Finetuning Claude 3 Haiku on Bedrock
In this notebook, we'll walk you through the process of finetuning Claude 3 Haiku on Amazon Bedrock
What You'll Need
- An AWS account with access to Bedrock
- A dataset (or you can use the sample dataset provided here)
- A service role capable of accessing the s3 bucket where you save your training data
Install Dependencies
!pip install boto3import boto3Prep a Dataset
Your dataset for bedrock finetuning needs to be a JSONL file (i.e. a file with a json object on each line).
Each line in the JSONL file should be a JSON object with the following structure:
{
"system": "<optional_system_message>",
"messages": [
{"role": "user", "content": "user message"},
{"role": "assistant", "content": "assistant response"},
...
]
}
- The
systemfield is optional. - There must be at least two messages.
- The first message must be from the "user".
- The last message must be from the "assistant".
- User and assistant messages must alternate.

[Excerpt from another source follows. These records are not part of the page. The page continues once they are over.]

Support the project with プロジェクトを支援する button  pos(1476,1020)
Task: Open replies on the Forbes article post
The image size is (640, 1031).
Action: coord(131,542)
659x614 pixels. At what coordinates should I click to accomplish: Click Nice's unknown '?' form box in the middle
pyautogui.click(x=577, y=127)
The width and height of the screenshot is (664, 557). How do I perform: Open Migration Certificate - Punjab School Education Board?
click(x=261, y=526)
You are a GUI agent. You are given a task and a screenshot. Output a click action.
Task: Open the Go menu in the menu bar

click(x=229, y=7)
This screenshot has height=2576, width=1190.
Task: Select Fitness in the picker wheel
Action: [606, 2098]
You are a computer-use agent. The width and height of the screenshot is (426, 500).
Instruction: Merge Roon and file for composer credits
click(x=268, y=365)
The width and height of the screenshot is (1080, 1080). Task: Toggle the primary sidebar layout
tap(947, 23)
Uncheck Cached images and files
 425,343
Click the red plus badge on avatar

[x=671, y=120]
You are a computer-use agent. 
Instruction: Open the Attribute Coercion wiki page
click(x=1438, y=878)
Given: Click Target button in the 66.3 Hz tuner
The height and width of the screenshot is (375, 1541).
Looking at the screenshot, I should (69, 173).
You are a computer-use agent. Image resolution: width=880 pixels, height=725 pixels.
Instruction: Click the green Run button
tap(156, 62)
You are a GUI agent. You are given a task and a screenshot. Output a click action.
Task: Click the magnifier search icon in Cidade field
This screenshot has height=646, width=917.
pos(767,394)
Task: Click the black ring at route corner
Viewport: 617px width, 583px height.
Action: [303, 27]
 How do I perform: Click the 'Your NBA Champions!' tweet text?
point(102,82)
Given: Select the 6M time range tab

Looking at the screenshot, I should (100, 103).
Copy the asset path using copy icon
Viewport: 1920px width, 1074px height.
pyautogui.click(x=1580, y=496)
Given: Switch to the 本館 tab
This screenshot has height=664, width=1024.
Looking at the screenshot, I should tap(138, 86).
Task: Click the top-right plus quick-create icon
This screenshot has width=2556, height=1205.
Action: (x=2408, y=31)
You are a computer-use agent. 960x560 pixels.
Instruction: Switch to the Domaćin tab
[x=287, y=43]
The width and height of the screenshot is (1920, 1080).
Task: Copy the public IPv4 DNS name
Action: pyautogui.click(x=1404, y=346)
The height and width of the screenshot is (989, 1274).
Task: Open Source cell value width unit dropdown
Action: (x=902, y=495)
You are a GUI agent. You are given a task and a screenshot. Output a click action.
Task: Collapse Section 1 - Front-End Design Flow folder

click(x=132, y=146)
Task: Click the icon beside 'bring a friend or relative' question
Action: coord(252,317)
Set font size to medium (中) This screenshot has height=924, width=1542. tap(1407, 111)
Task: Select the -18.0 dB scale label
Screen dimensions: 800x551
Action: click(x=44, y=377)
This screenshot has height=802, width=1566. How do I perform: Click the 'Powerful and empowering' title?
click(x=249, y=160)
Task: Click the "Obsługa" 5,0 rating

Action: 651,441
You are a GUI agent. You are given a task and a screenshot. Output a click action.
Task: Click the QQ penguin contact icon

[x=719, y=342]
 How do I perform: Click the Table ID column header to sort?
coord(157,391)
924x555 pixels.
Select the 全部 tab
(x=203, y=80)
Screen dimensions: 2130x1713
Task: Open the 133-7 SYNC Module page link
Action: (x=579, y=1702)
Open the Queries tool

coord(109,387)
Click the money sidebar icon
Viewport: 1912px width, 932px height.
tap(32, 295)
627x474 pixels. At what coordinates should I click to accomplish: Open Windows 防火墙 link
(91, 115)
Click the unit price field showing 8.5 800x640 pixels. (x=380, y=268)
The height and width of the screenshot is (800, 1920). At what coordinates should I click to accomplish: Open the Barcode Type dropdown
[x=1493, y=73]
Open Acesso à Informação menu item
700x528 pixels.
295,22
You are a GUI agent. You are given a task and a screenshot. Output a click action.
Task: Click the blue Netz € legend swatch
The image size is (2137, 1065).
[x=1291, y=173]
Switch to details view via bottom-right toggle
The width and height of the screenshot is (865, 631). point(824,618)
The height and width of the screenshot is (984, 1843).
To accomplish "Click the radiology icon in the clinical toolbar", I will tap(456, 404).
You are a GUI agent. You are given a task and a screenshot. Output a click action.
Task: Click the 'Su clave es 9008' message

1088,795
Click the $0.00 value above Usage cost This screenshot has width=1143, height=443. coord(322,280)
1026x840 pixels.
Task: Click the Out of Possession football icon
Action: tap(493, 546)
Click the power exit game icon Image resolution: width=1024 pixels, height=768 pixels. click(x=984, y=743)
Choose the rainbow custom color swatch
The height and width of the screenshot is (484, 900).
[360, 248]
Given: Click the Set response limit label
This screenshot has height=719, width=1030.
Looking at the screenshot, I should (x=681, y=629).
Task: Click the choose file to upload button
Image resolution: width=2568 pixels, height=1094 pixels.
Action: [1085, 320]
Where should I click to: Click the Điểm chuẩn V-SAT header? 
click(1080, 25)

- No extraneous keys are allowed.
Sample Dataset - JSON Mode
We've included a sample dataset that teaches a model to respond to all questions with JSON. Here's what that dataset looks like:
import json
sample_dataset = []
dataset_path = "datasets/json_mode_dataset.jsonl"
with open(dataset_path) as f:
for line in f:
sample_dataset.append(json.loads(line))
print(json.dumps(sample_dataset[0], indent=2))Upload your dataset to S3
Your dataset for finetuning should be available on s3; for this demo we'll write the sample dataset to an s3 bucket you control
bucket_name = "YOUR_BUCKET_NAME"
s3_path = "json_mode_dataset.jsonl"
s3 = boto3.client("s3")
s3.upload_file(dataset_path, bucket_name, s3_path)Launch Bedrock Finetuning Job
Now that you have your dataset ready, you can launch a finetuning job using boto3. First we'll configure a few parameters for the job:
# Configuration
job_name = "anthropic-finetuning-cookbook-training"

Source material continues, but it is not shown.